Alex Wong/Getty Images

Guns can be found in one in three homes with children — around 1.7 million of those children have easy access to loaded guns, which owners failed to lock away. 

"America's got a real problem," the Brady Campaign video declares, followed by parody. "We need to lock them up. Not the guns — that's just un-American. The toddlers. Round them up. Deport them. Get them out of our country. And keep them away from our guns."

The Brady Campaign's movement is a play on a successful National Rifle Association slogan: "Guns don't kill people, people kill people."

Toddlers Kill/The Brady Campaign

As part of this lobby to promote gun safety laws, the Brady Campaign created ToddlersKill.org, a site which catalogues the epidemic of toddler-led gun violence. "This PSA is satire," Brady Campaign president Dan Gross told the Washington Post

"But the public health crisis it calls attention to is anything but. Whether the trigger is pulled by a toddler, a convicted felon, domestic abuser, or terrorist, we have a problem in America with guns too easily falling into the wrong hands. And that translates to hundreds of lives lost or changed forever every single day."

America has an estimated 265 million privately-owned guns and has a dedicated population of Second Amendment supporters.

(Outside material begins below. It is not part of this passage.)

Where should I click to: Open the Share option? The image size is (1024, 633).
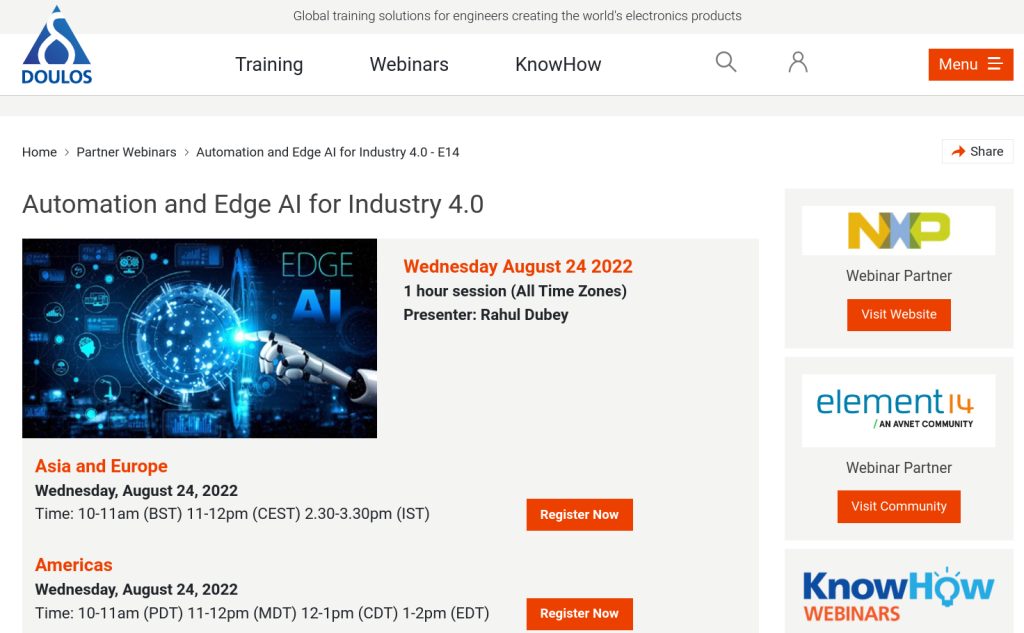[977, 151]
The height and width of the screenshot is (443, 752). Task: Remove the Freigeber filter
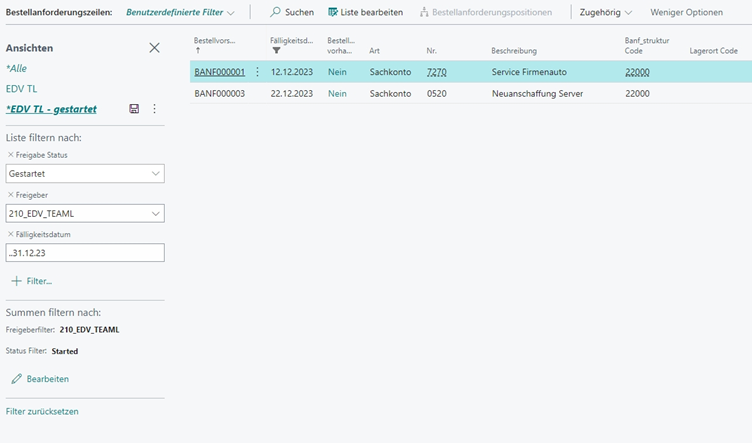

The NRA is the exemplar of such dedication, tirelessly lobbying for fewer gun laws and regulation. The group has been part of a larger intitiative encouraging Congress to prohibit research into gun violence by the Centers for Disease Control and Prevention.

The power of NRA lobbying leaves many on Capitol Hill circumspect in their ability to challenge the organizationan. 

"The National Rifle Association outspent supporters of new gun controls [expanding background checks] by hundreds of thousands of dollars as the Senate considered and ultimately rejected legislation," the Hill reported in April 2013.